私が今恐れているのはその原稿がすべて返却されることです。現在、再掲載可能な作品のほとんどは編集プロダクションに管理してもらっています。編プロでは過去のアーカイブからテーマ別に作品を引っ張ってきて、再編集・再掲載する場合が多いのです。その度に行われる原稿の往復が煩雑であるので双方の便宜を考えてこういう措置となっています。

編プロにしても、多数のマンガ家の作品を管理するためにはそれなりに経費がかかるわけで、しかも、勝手に原稿を処分するわけにはいかないでしょうから、完全返却の時はいつの日にか来る。きっと来る。それが怖い。なぜ怖いかというと、返却された原稿は、作者自身が処分しなければならない、面倒な「産業廃棄物」となるからです。

先輩マンガ家さんは、すべてシュレッダーにかけてゴミで出すしかないっしょ、とさばさばおっしゃってましたけど、その方は週刊連載もしていた方なのでどんだけ原稿があるんだかわかりません。それを一枚一枚シュレッダーにかける姿を想像するたびになんともいえない思いになります。自らが生み出したもの、それなりの人生がこめられたものを、自らの手で無に帰す。価値のあるものを価値のないものに戻す。それは「成仏させる」という言葉を使うには寂しすぎる覚悟に思われます。

神奈川県にある「まんが寺」に電話したことがあります。原稿を「お焚き上げ」してもらえないだろうかと話すと「そういうことはやっていません」と聞きなれた返答をもらいました。(庫裏の天井に絵があるので「まんが寺」と呼ばれているだけなのですね・・・)

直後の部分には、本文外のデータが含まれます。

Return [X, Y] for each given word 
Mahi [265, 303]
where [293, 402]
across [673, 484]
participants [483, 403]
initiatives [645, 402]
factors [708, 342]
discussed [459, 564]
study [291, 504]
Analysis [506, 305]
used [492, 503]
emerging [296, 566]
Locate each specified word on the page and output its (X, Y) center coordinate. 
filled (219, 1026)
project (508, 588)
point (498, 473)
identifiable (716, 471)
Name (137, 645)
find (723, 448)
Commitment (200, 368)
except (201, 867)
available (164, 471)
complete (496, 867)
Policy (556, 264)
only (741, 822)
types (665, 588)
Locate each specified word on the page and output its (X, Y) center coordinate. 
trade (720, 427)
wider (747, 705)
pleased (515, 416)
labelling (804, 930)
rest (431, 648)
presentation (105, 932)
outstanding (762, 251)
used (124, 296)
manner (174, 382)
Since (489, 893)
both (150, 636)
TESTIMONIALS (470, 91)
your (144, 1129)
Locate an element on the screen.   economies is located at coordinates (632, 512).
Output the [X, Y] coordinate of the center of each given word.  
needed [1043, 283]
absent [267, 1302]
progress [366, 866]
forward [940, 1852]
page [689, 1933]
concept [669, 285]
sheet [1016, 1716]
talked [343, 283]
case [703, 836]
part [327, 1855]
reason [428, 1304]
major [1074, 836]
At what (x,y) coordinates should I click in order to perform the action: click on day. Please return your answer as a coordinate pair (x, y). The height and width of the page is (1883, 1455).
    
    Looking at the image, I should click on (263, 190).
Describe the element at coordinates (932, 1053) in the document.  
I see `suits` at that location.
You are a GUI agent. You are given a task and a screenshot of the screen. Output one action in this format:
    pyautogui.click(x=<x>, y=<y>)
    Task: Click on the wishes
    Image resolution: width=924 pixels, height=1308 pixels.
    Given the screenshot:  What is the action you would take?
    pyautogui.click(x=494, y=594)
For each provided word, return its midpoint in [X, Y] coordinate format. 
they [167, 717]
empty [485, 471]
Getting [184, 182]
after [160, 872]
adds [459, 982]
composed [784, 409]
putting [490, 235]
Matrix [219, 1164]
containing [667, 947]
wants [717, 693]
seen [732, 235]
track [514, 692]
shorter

なんせ、スクリーントーンが貼ってあるので紙ごみじゃないんです。だから、地域によっては燃やすのはまずい。そうなると埋め立てゴミに・・。山を切り開いたゴミ捨て場所に風で飛び交う原稿を思い浮かべて暗澹たる気持ちになります。


ああ、情けない。

惨めだ。

悲しい。

切ない。


これが、クールジャパンと言われて久しい日本のマンガの現状です。読み捨てされる作品の末路です。世界に冠たる「ワンピース」やら「ドラゴンボール」などの高い山の裾野をなす大量の作品群の末路です。

・・・

NYセントラルパークでMANGA作品を展示した時のことを思い出します。まったく知らない人間の知らない作品にチップを払う人がそこには存在しました。自分の目でよしとしたものに価値をつける人がそこにはいたのです。それにどれだけ救われたか!アメリカに移住の可能性を探った時期もありました。なぜかというと、そういうことは我が母国では絶対起きないからです。

それでも、私はMANGAの可能性を捨てるわけにはいかない。いかないのです。なぜならそれが私の人生だからです。